+++ Supplied material
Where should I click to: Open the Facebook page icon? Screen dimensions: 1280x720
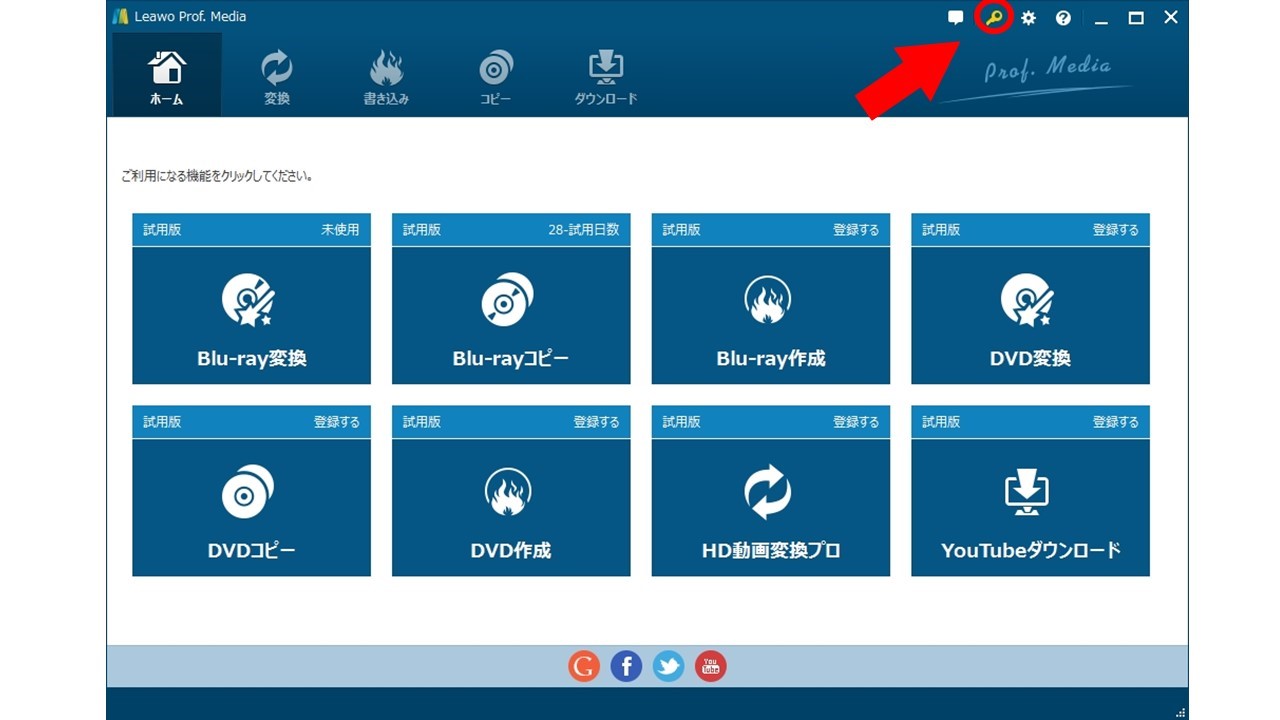tap(626, 666)
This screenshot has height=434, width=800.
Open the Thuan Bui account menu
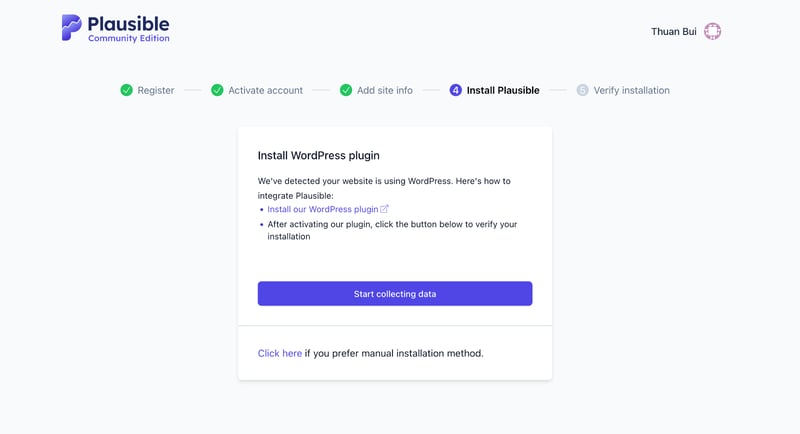tap(673, 31)
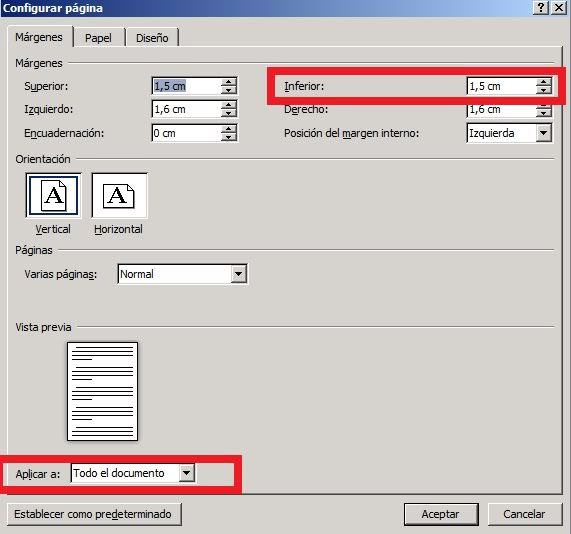
Task: Click Establecer como predeterminado button
Action: [94, 514]
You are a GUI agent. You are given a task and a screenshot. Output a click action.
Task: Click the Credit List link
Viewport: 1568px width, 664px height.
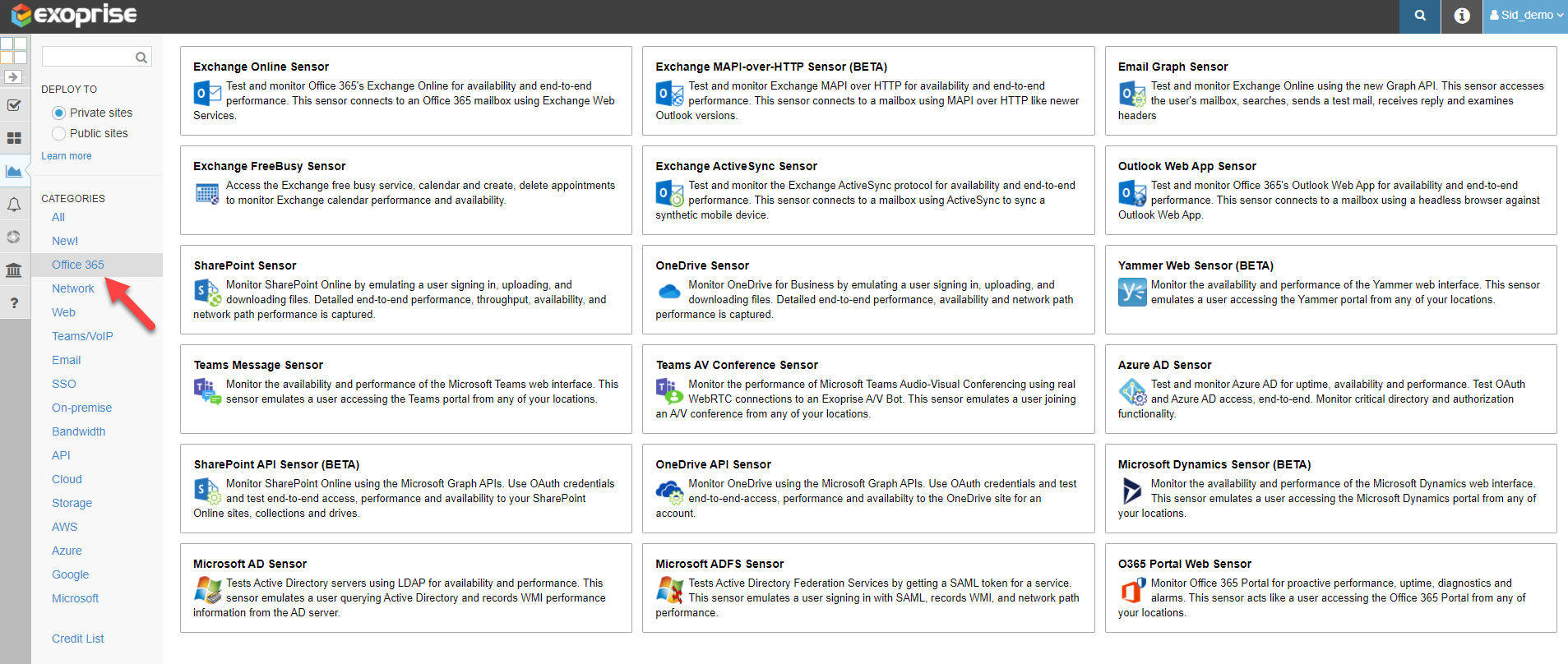pos(77,639)
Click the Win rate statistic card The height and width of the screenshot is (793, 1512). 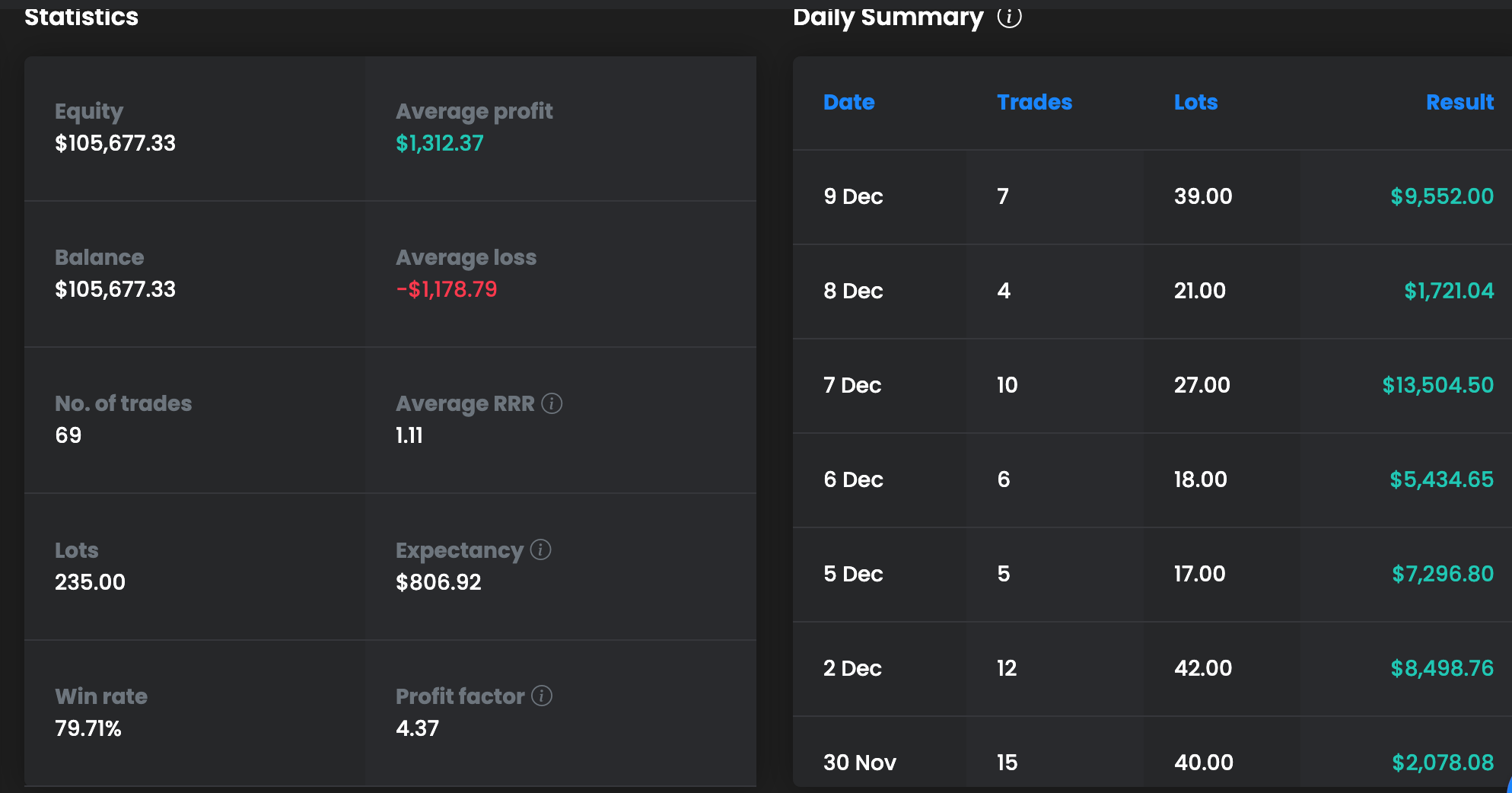(194, 712)
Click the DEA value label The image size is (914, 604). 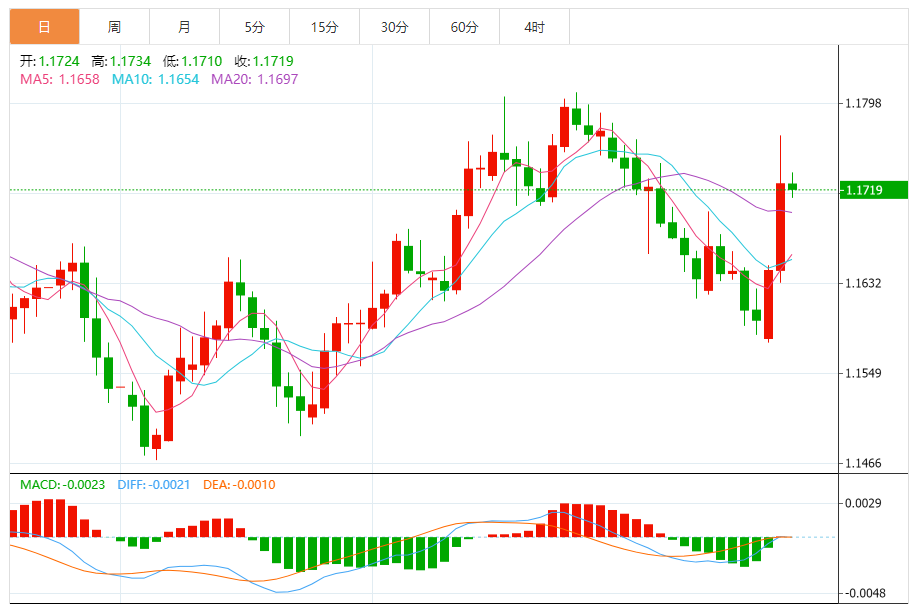click(239, 485)
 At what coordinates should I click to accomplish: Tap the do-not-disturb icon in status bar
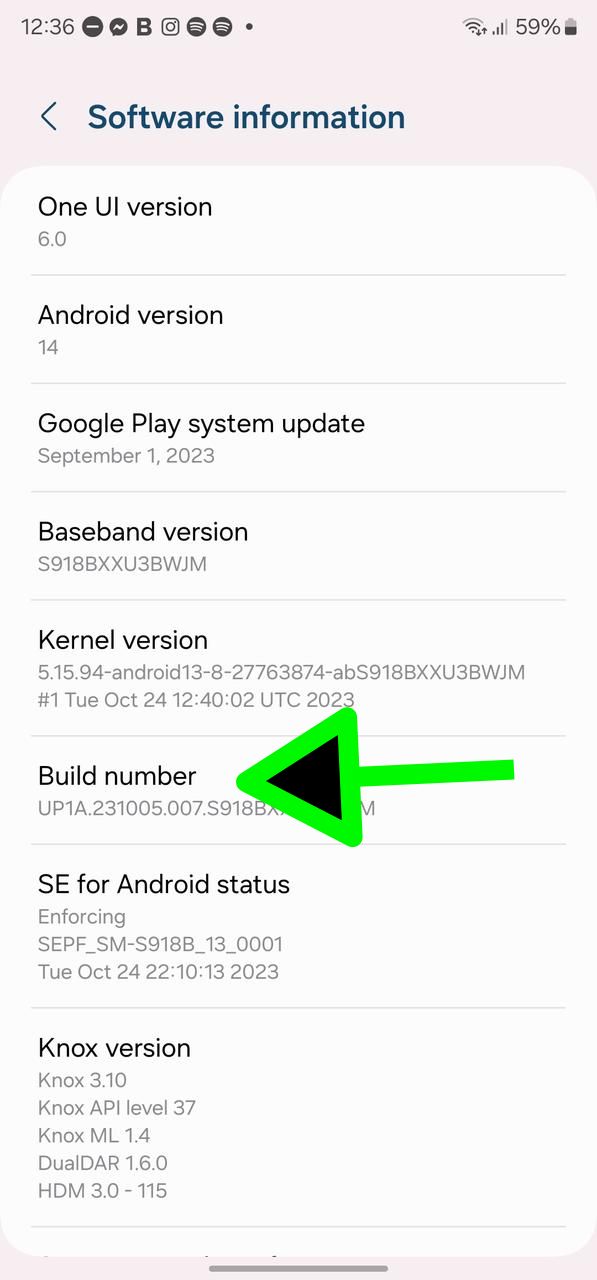coord(93,28)
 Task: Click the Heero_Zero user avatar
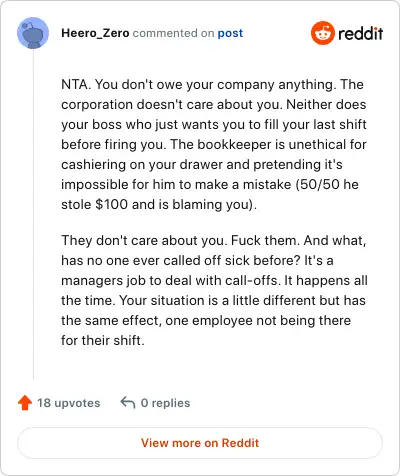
++++++
Directive
Tally the lines of the records that contain the string "Open", matching case exactly, and give only the number.

Solution to the problem
2